The film follows former best friend paranormal scientists Abby Yates (Melissa McCarthy) and Erin Gilbert (Kristen Wiig) as they team up with eccentric engineer Jillian Holtzmann (Kate McKinnon) and subway worker Patty Tolan (Leslie Jones) to investigate reported ghost sightings across New York City. 

Fans of the original films will certainly recognize all the not-so-subtle references and plot points in Feig’s by-the-numbers screenplay, many of which push past the point of homage to a borderline unfunny insistence on appeasing skeptical “Ghost Busters” devotees.

McCarthy certainly is the biggest name attached to the sci-fi/comedy reboot, but somehow casts the smallest shadow in the film as the comedic heavyweight is outdone by all three of her ghostbusting colleagues over the course of the two hour film. “Ghostbusters” continues the concerning trend of McCarthy’s hit-or-miss career where – aside from “The Heat” and “Spy” – her best work comes in films where she plays a supporting role to a bigger star.
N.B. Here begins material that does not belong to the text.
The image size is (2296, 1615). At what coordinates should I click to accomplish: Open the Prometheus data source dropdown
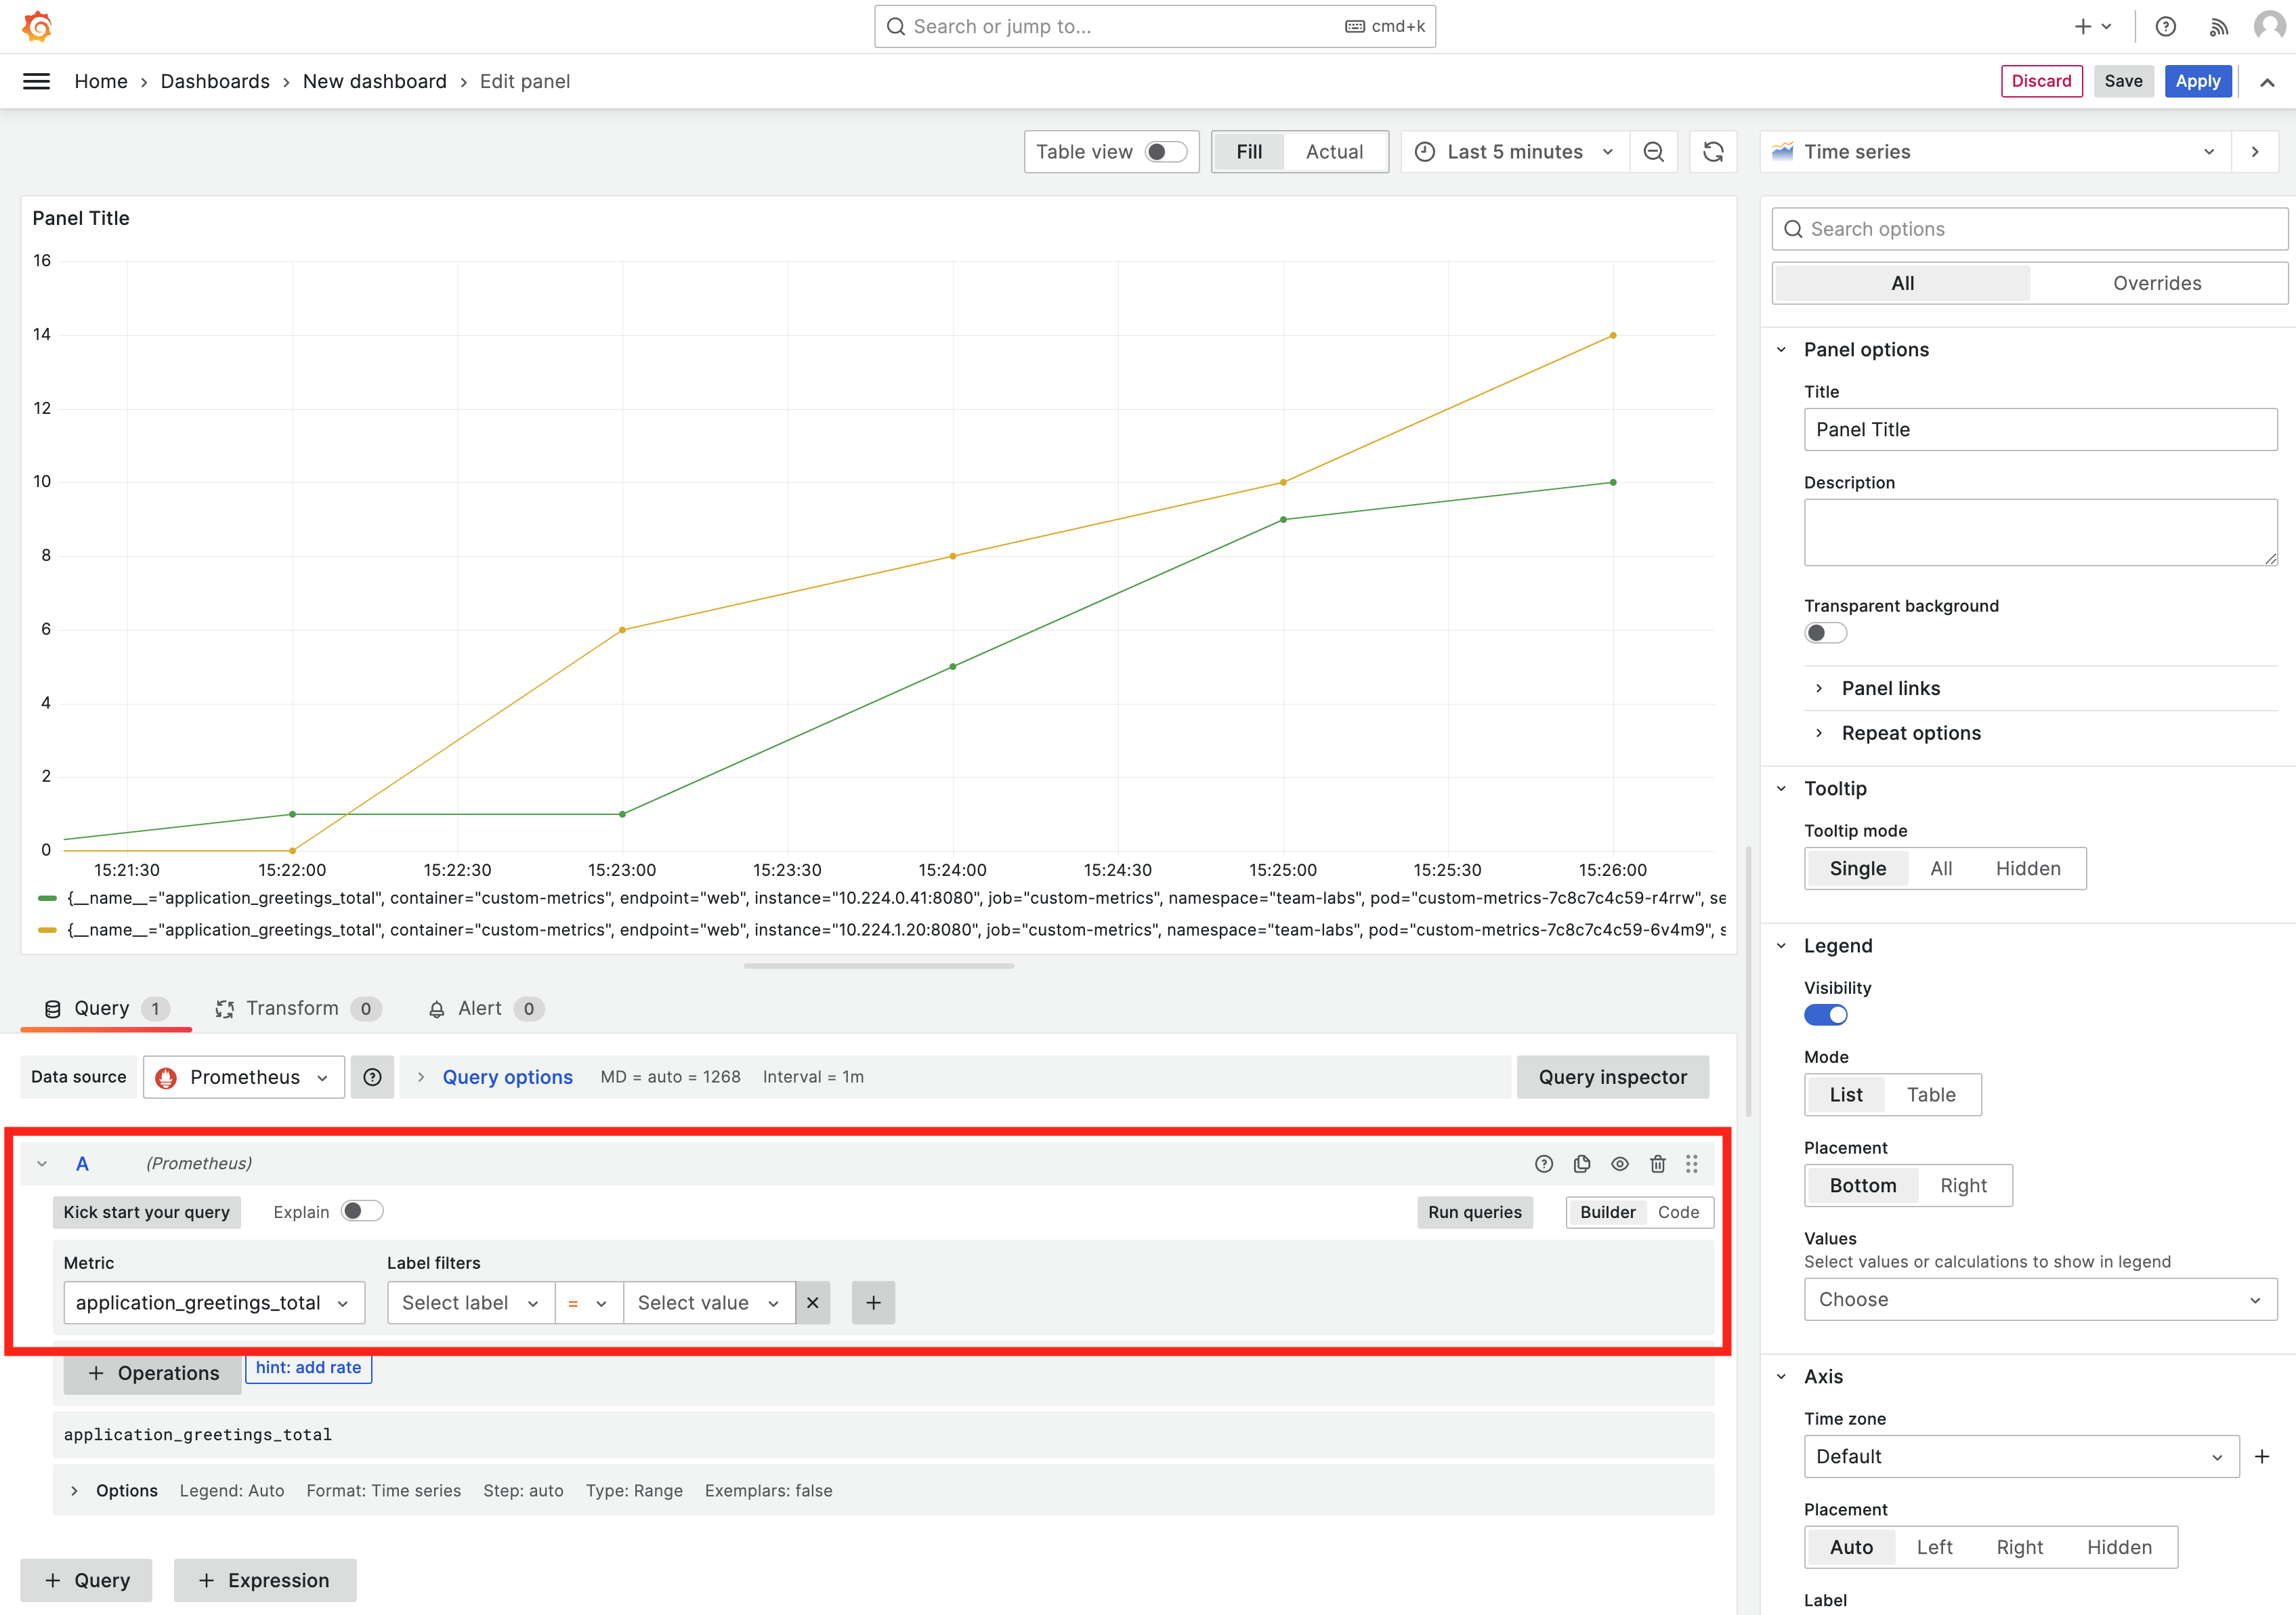coord(244,1077)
Wiig is solid, not spectacular as Gilbert, playing her usual everywoman fans of Wiig’s film career have seen from her many times before. But in the context of a larger ensemble film, the performance fits in well.

“Thor” star Chris Hemsworth’s turn as the Ghostbusters’ attractive and ditzy receptionist seeks to mimic his scene-stealing effort in the less successful comedy remake “Vacation.” However, the jokes don’t hit home quite the same this time around for Hemsworth, who’s game for ridiculous dance numbers and showing an inability to answer phones.

By far the best part of “Ghostbusters” is the hilarious “Saturday Night Live” actress McKinnon, who hammers home every punchline she’s given in the film with ruthless efficiency. McKinnon proves herself to be a future comedy film star with her performance in much the same way McCarthy became a breakout herself following “Bridesmaids.” McKinnon is the single best part about “Ghostbusters” and her performance is worth the price of admission alone.

Fellow “Saturday Night Live” standout Jones will hopefully receive a higher profile and more comedic film opportunities with her sidesplitting performance. Jones often can dominate a scene with her pitch-perfect timing and joke delivery with her slapping a demon out of McCarthy’s body being the single funniest moment in the entire film.

Director Feig has shown an affinity for drawing the best out of his female leads, most notably McCarthy in “Bridesmaids,” “The Heat” and “Spy.” Though his fourth project with McCarthy isn’t the best effort for either the actress or the director, “Ghostbusters” has genuinely funny moments from its supporting cast to still make it the most successful comedy to come out so far in 2016 anyways.

While it certainly isn’t the best use of a talented cast or crew, “Ghostbusters” feels like the best possible iteration of a remake/reboot of the 1984 comedy classic and something worth taking a chance on in theaters. Not every punchline will be a hit but there’s enough laughs for a night out, which is what these sort of summertime blockbusters are for.